WHAT IS NEEDED: Write out exactly, with both ends included, the lines that run from the line containing "Task: Click the 日期和时间 button" to the end of the entries. Pictures are not part of the answer.

-=-=-=-=-

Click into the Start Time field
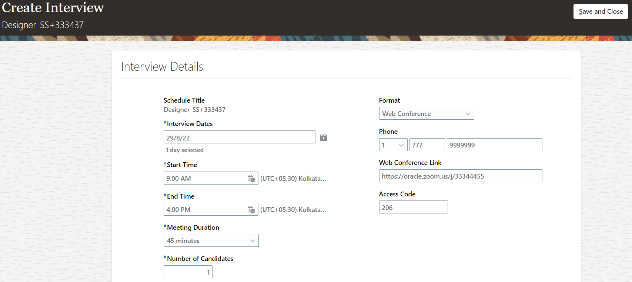pos(205,179)
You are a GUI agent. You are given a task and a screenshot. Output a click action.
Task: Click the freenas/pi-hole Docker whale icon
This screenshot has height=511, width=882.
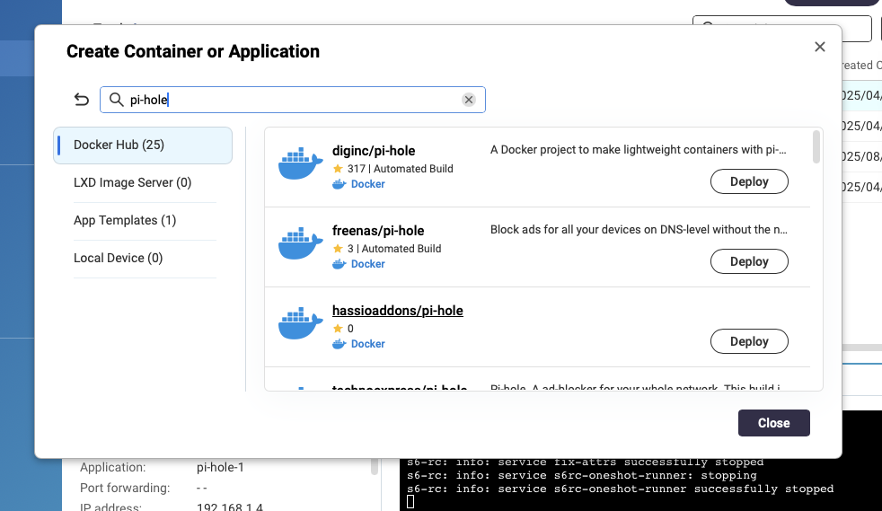tap(300, 243)
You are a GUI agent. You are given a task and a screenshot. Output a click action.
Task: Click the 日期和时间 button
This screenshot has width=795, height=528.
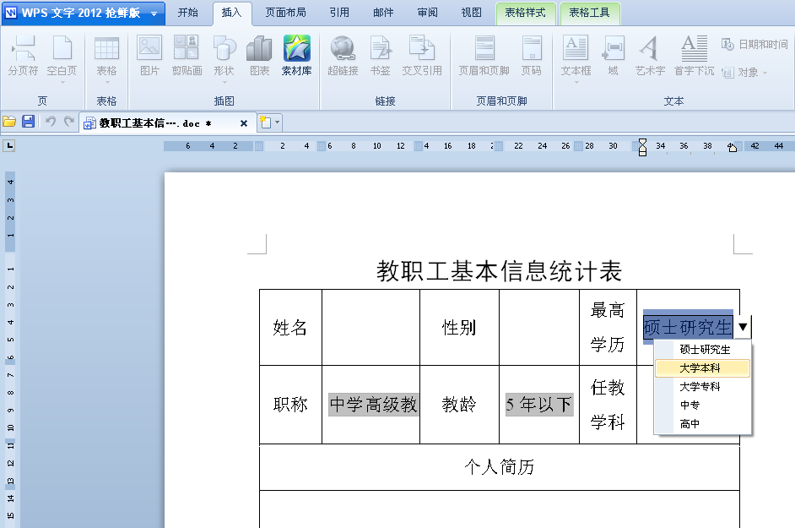click(x=754, y=44)
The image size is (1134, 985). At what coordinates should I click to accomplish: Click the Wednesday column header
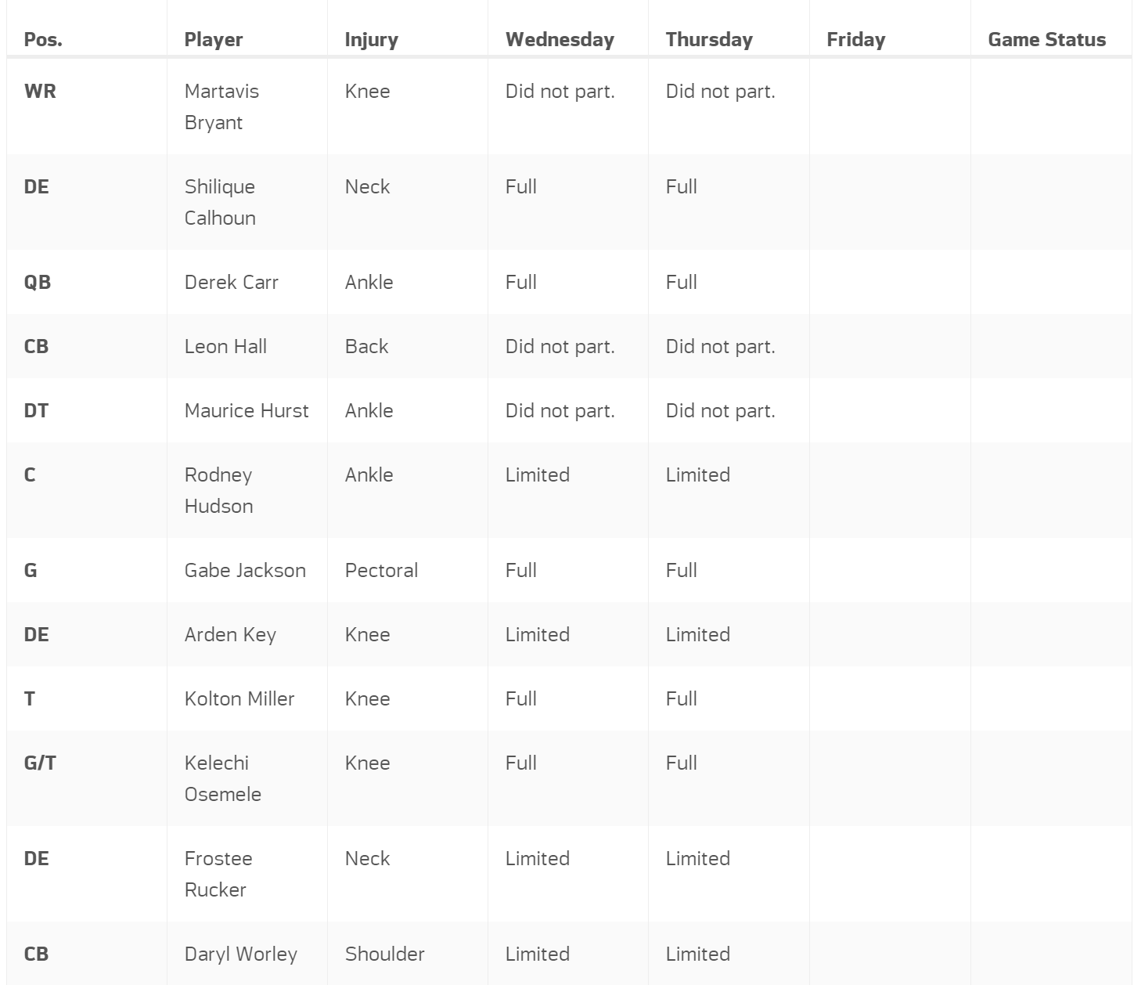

-=-=-=-=-

EXERCISE ANSWER:
Task: Click the 日期和时间 button
This screenshot has width=795, height=528.
click(x=754, y=44)
The image size is (1134, 985). At what coordinates should I click to accomplish: Click the Wednesday column header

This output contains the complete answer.